The Senate leadership came to the conclusion, correctly, that it was more important to sacrifice one item and finish work on the broader assistance package, rather than making that broader package contingent on one item, no matter the merits of that agenda item.

This is called governing. When one has been given power - as Sanders has been as Chair of one of the most important committees - one has to think about achieving the best possible outcome, even if that outcome does not check all the boxes that one would like it to. In governing, making choices about what is possible and when is the job. If governing is an art, pragmatism is the toolbox.

But the alt-left isn't prepared to accept accept reality. Sanders's former national campaign co-chair Rep. Ro Khanna - joined by 21 of his colleagues in the House - has sent a letter to President Biden beating the dead horse, that is, demanding once again that the Vice President treat the United States Senate as her personal fiefdom, something the White House has already signaled it will not do.

The letter by Khanna et. al is more than a temper tantrum over an already-settled issue, however. It is an indication that the alt-left is having severe trouble accepting the basic underpinning of both governing and power: pragmatism. The alt-left has been arguing from outside for years that all that it takes to achieve everything they have ever wanted is an adequate amount of willpower to simply wish utopia into existence, that no compromise is ever truly needed, and that pragmatism is just another word for surrender.

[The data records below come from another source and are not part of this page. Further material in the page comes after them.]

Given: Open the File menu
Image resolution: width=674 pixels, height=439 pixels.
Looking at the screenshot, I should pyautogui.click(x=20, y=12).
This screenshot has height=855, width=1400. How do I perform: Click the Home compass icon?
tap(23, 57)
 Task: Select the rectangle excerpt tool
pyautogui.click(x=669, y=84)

The minimum wage increase was a test case for this idea. With things like single-payer health care moving farther and farther out of reach, leftists wanted to make an example of the minimum wage and establish the claim that yes, if you pound your fist for long enough, eventually you will get what you want without having to compromise.

They thought they were close, and now it's falling apart. The fact that Democrats may have to compromise both on the amount of the raise and the mechanism to implement in order to actually deliver on a minimum wage increase - any minimum wage increase - is hitting ideologues particularly hard.

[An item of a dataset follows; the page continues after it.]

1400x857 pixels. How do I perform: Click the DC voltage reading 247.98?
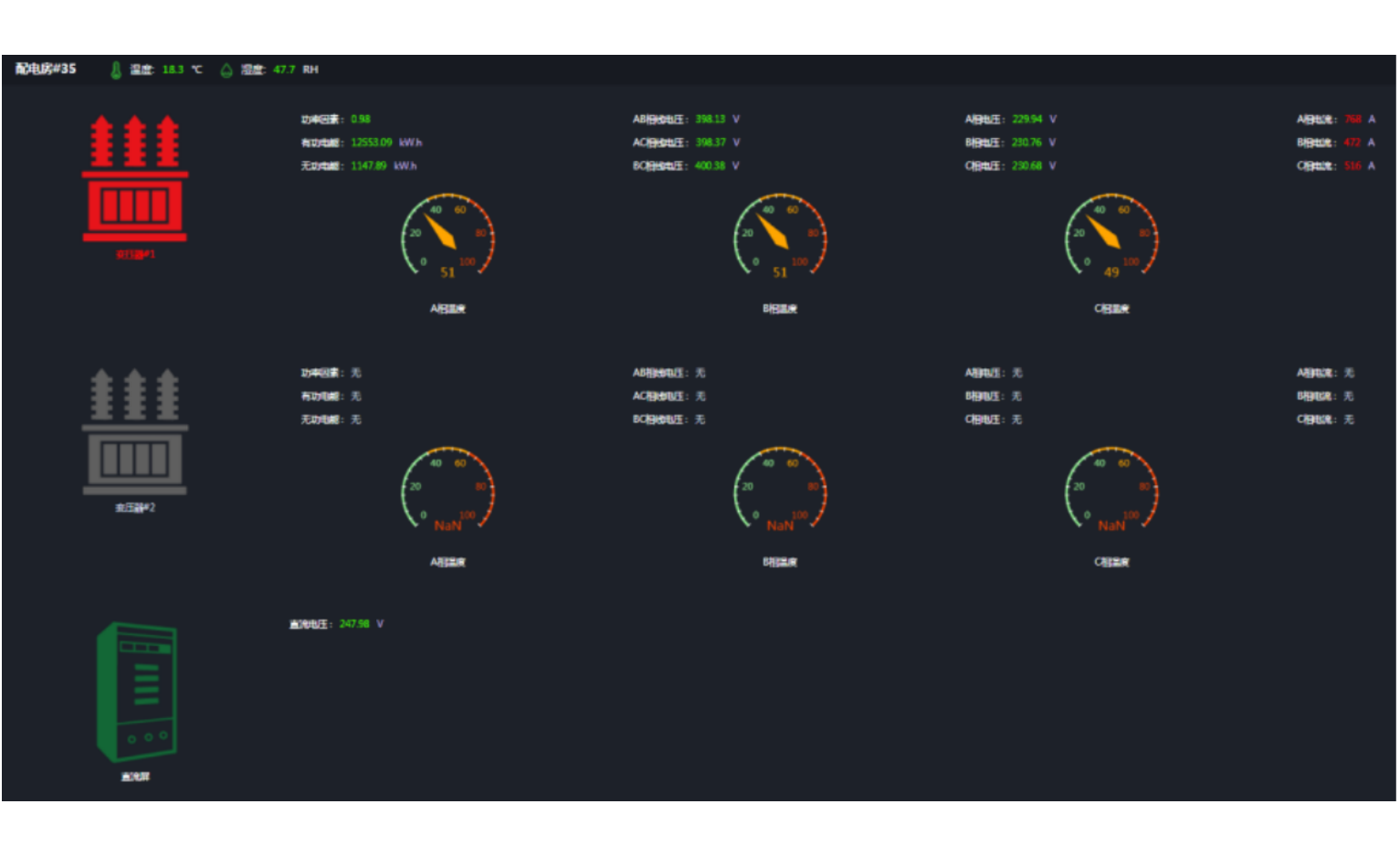coord(354,624)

The truth is that while the $15 minimum wage through budget reconciliation is now dead, the idea and movement for boosting the federal minimum wage is very much alive - but with a big BUT that ideologues cannot stand. If any form of minimum wage legislation is to pass the United States Senate, it will require compromise. The only thing that remains to be seen is whether that is compromise with conservative Democrats like Joe Manchin on the amount it is raised to - Manchin has proposed $11 - or one with moderates in both parties about linking the increase to employment verification - an idea that Republicans Mitt Romney and Tom Cotton have put forward - or figuring out how to use tax incentives to the satisfaction of enough senators.

The problem the leftists are having with the minimum wage fiasco caused by the titular head of their "movement" goes far beyond the simple issue of a $15 minimum wage. It goes well beyond the issue of the minimum wage itself. It is forcing them to face an identity crisis: if they accept that pragmatism is good, their entire worldview crumbles. If they don't, they are exposed for being less interested in progress than in a talking point.

To that end, on the one hand, it is troubling that Khanna and some others are continuing to make hay out of this. On the other hand, the fact that they failed to get even a quarter of the 94 members of Congressional Progressive Caucus to sign on despite the letter being led by the Caucus's whip and featuring some of its most well-known members is reason for hope for the progressive movement writ large.

Update: I noted in a previous version of this story that for the moment, Sanders himself appeared to understand the responsibilities of leadership and had not demanded the rules be ignored for his pet project. Clearly, I'd spoken too soon.